年相応の女の子同様恋がしたい、彼氏が欲しいという願望はあったのだが、私はどこか恋する女の子達を冷ややかな目で見ていた。恋愛に対して夢を持ちつつも冒頭のように冷めた意見も持っているからだろう。他人に好意を寄せるのを下らないと思ったし、バカにしさえもした。私は一人で生きていけるんだから、なんて下らない意地を抱えながら恋愛に悩む友人の話を聞く。「もう嫌だ、好きにならなきゃよかった」と言うわりには、彼女は毎日幸せそうだし前より綺麗になった。
恋とはいったいどんなものなんだろう。


好きな人が出来た。あれだけ下らないとバカにしていた一目惚れと類似したもので、あの人について私が知っているのは、名前と顔くらい。二人きりで話したこともなければ、お互いの私生活に踏み込んだ会話をしたこともない。好きなところは?と聞かれても顔とか声とか、雰囲気みたいな視覚的情報しか挙げることが出来ない。自分でも心底愚かだと思っている。
不思議と思いを伝える気は起きなかった。というか伝えようと思わなかった。私は特別可愛いわけでもないし、女らしいわけでもないから好かれるはずがない。男はやはり女らしい子が好きなんだろう?なら私は到底無理だ。

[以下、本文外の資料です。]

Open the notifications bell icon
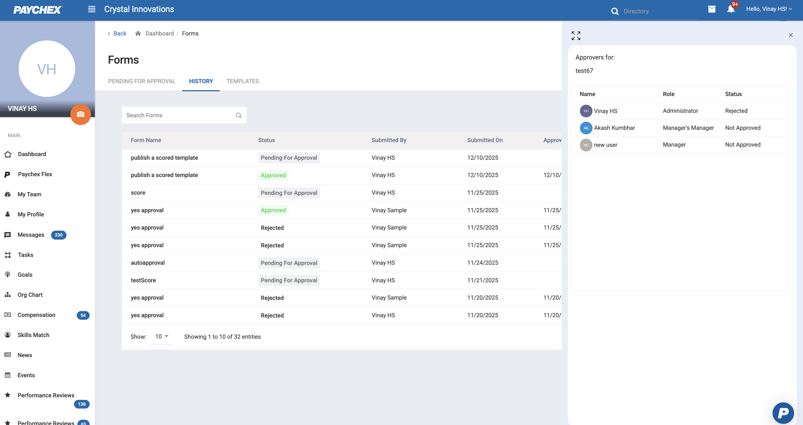Viewport: 803px width, 425px height. point(731,9)
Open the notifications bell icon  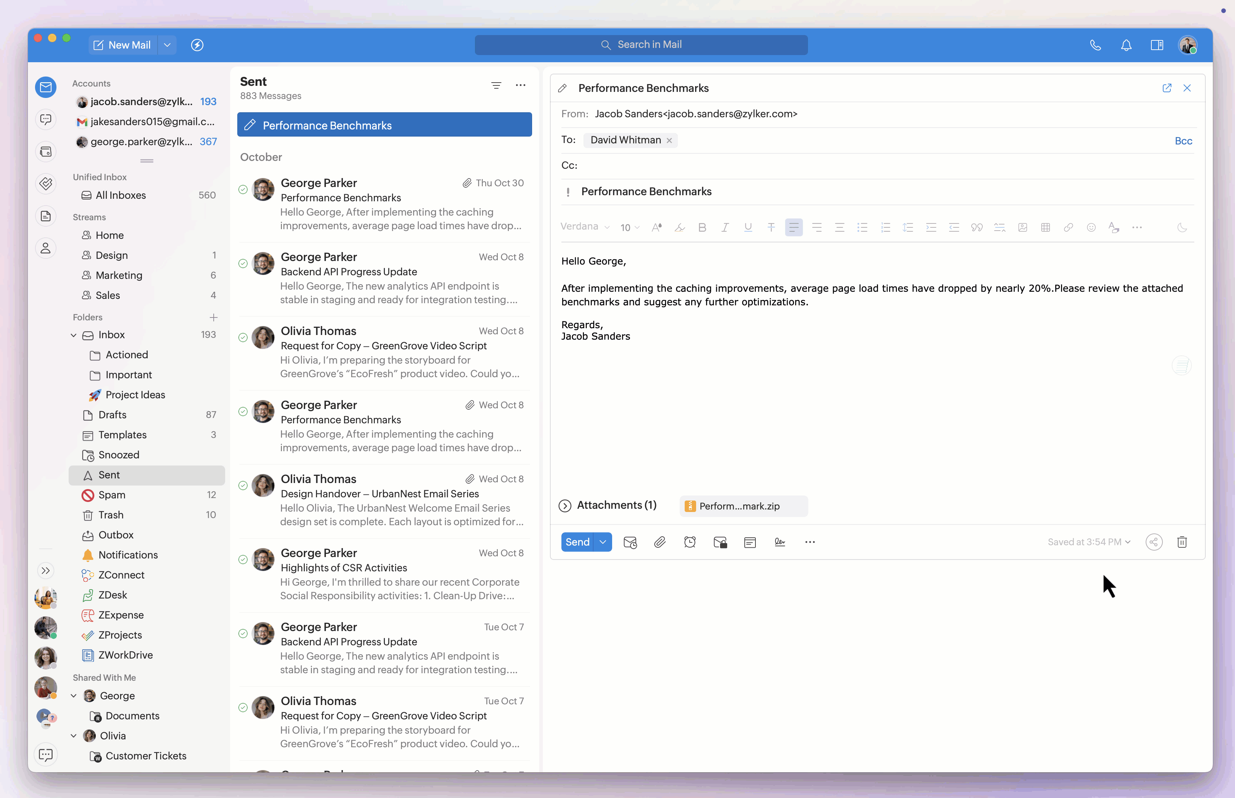(1126, 45)
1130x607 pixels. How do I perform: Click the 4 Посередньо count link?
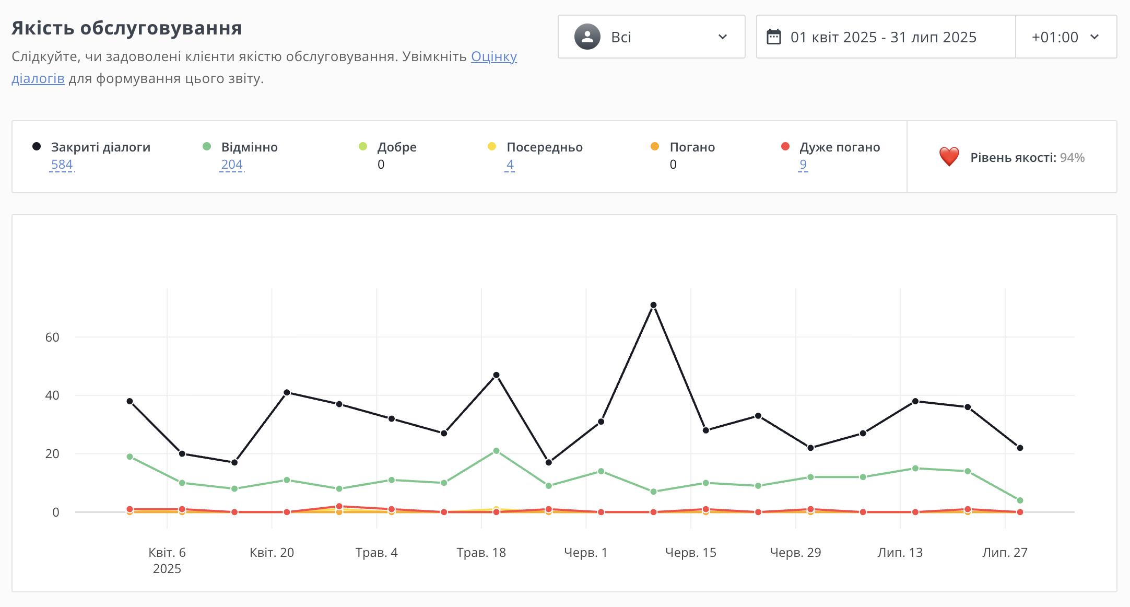[510, 165]
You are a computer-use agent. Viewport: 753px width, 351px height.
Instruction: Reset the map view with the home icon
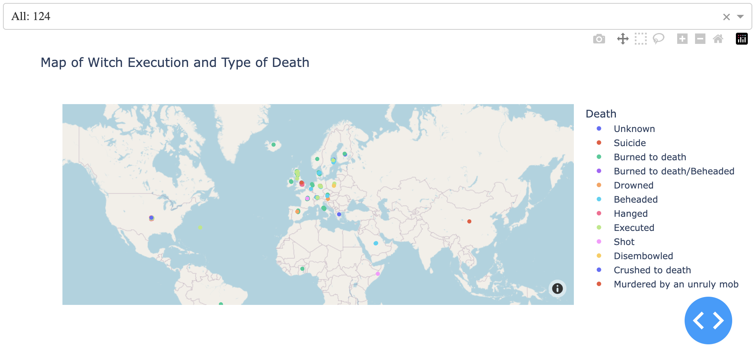pyautogui.click(x=718, y=38)
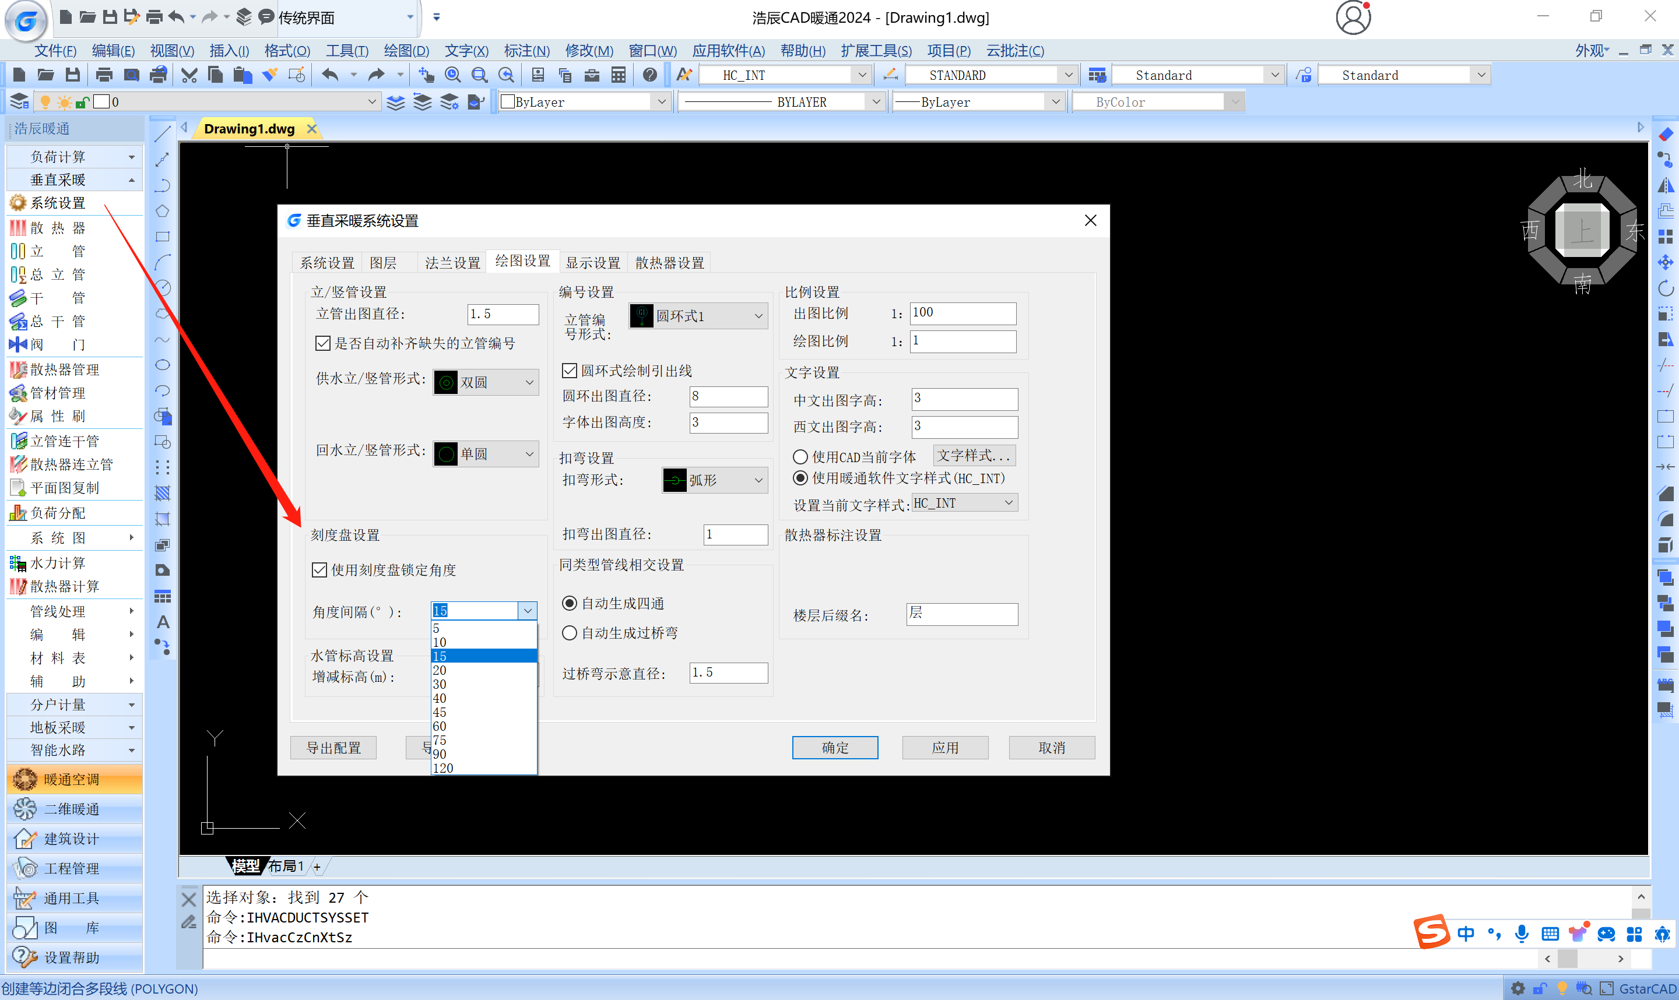Image resolution: width=1679 pixels, height=1000 pixels.
Task: Open 系统设置 gear icon in sidebar
Action: tap(18, 203)
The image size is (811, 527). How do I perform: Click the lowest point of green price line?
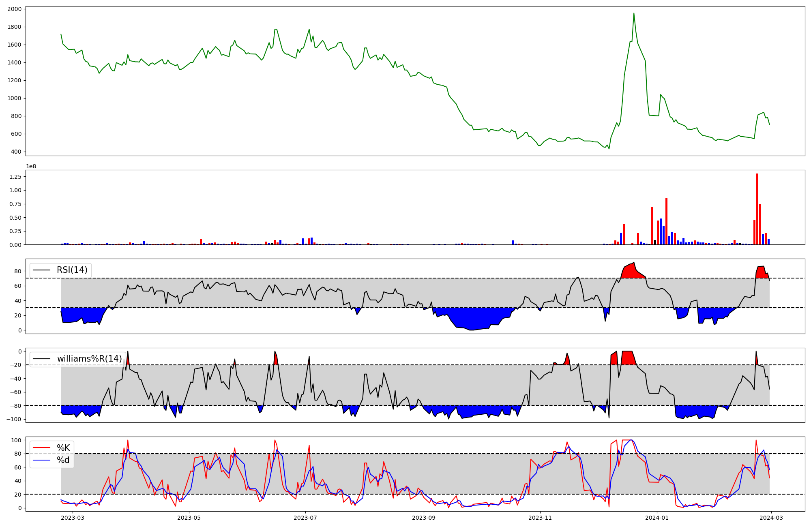pos(609,149)
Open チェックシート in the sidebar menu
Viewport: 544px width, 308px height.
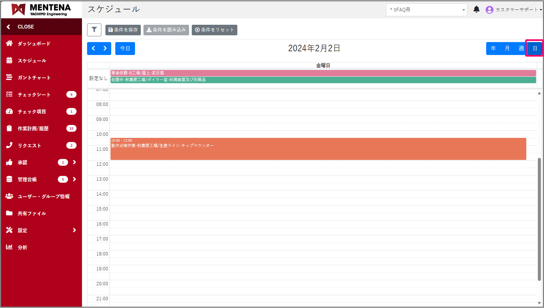pyautogui.click(x=34, y=95)
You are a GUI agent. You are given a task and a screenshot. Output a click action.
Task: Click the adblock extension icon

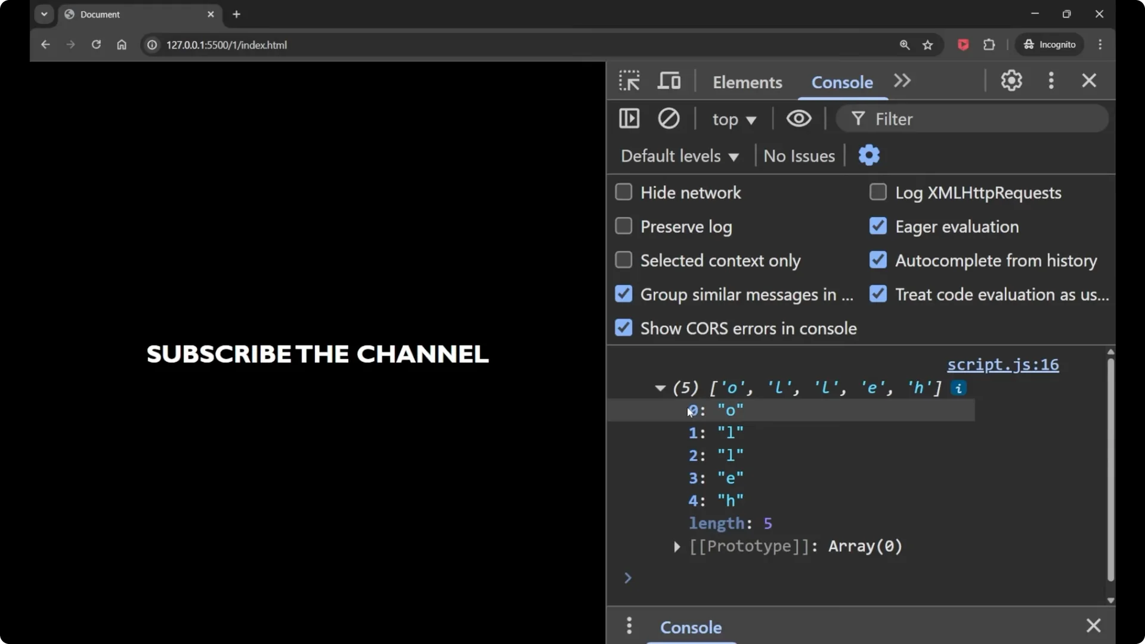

なんて冷めたことを言ってみても好きという気持ちは簡単に覆らない。遠くにあの人を見つけて泣きたくなった。もし。私があの人を見つけたようにあの人も沢山の人の中から私を見つけてくれて、一瞬でも見ていてくれたなら。私はなんて幸せなんだろう。その考えが悲しすぎて少し泣いた。


あの人を見つけた。少し躊躇い、ない勇気を振り絞って声をかけた。あの人と目が合った。あの人の表情が少し柔らかくなって口を開きかけた。
いつもそこで目が覚める。そしてたまらなく泣きたくなるのだ。恐らく私は、この夢の続きを見ることはないだろう。なぜならあの人に名前を呼ばれたことがないのだから。
誰か私を愚かだと言って嘲笑ってくれ。